Die Sleaford Mods sind ja eine politische, ja sozialpolitische Band und selbst in England ein ziemliches Phänomen. In Deutschland ist so etwas ohne Schubladen, vielleicht sogar ohne eine gewisse Peinlichkeit, nur schwer denkbar – woran meinst Du, liegt das?
Ich glaube, dass es da in England in dieser Hinsicht eine andere Tradition und Selbstverständlichkeit gibt, die so in Deutschland in dem Maße nicht vorhanden ist, die Mentalität ist halt eine andere. Es hat ja dort eine ganze Reihe von berühmten Vorbildern, auf die man sich berufen kann, nicht von ungefähr haben die Sleaford Mods ja auch schon im Vorprogramm von The Specials gespielt.

Ganz so unumstritten scheint aber dieses politische Label bei Andrew und Jason auch nicht mehr zu sein?

-=-=-

### DEINE AUFGABE 1
Schreib aus dem Interview über die Sleaford Mods die Stelle von „Die Sleaford Mods sind“ bis „mehr zu sein?“ noch einmal ab. Setz dabei überall „Großbritannien“ statt „England“ ein.
### DEINE AUFGABE 2
Beantworte zum Interview über die Sleaford Mods diese Fragen:
(a) Als was für eine Band werden die Sleaford Mods in der ersten Frage bezeichnet?
(b) Im Vorprogramm welcher Band haben die Sleaford Mods schon gespielt?
(c) Welche zwei Vornamen werden in der letzten Frage genannt?

### VORLIEGENDES MATERIAL
-=-=-

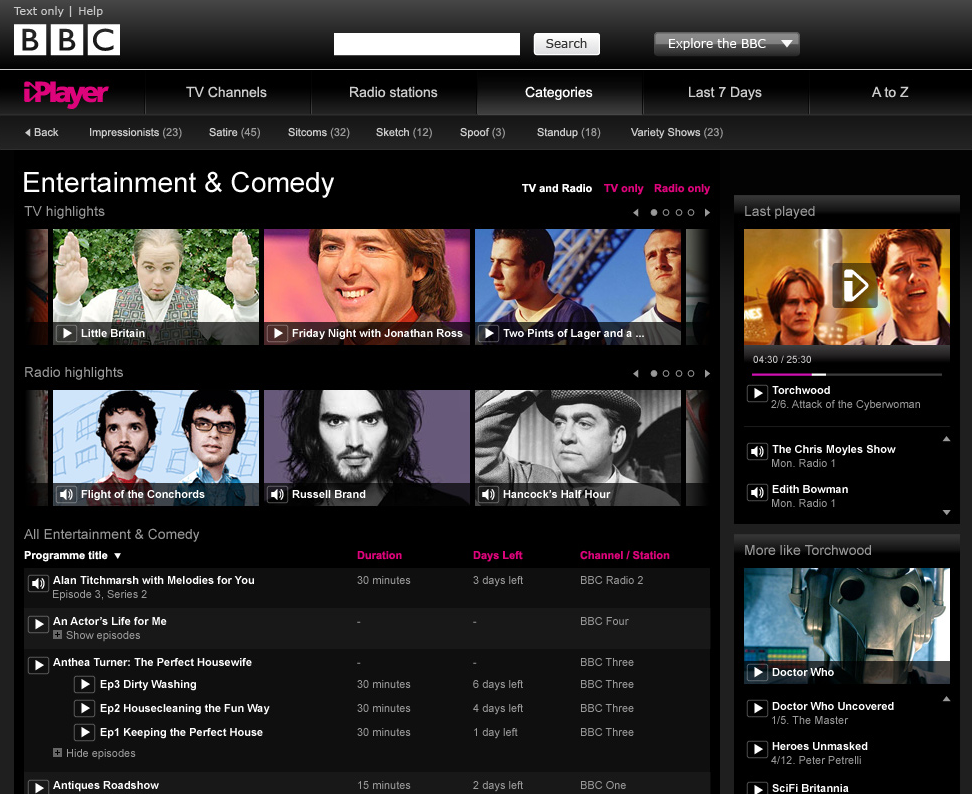Switch to the Radio stations tab
The image size is (972, 794).
click(x=393, y=93)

-=-=-

### ANTWORT 1
Die Sleaford Mods sind ja eine politische, ja sozialpolitische Band und selbst in Großbritannien ein ziemliches Phänomen. In Deutschland ist so etwas ohne Schubladen, vielleicht sogar ohne eine gewisse Peinlichkeit, nur schwer denkbar – woran meinst Du, liegt das?
Ich glaube, dass es da in Großbritannien in dieser Hinsicht eine andere Tradition und Selbstverständlichkeit gibt, die so in Deutschland in dem Maße nicht vorhanden ist, die Mentalität ist halt eine andere. Es hat ja dort eine ganze Reihe von berühmten Vorbildern, auf die man sich berufen kann, nicht von ungefähr haben die Sleaford Mods ja auch schon im Vorprogramm von The Specials gespielt.

Ganz so unumstritten scheint aber dieses politische Label bei Andrew und Jason auch nicht mehr zu sein?

### ANTWORT 2
(a) Als politische, ja sozialpolitische Band.
(b) The Specials.
(c) Andrew und Jason.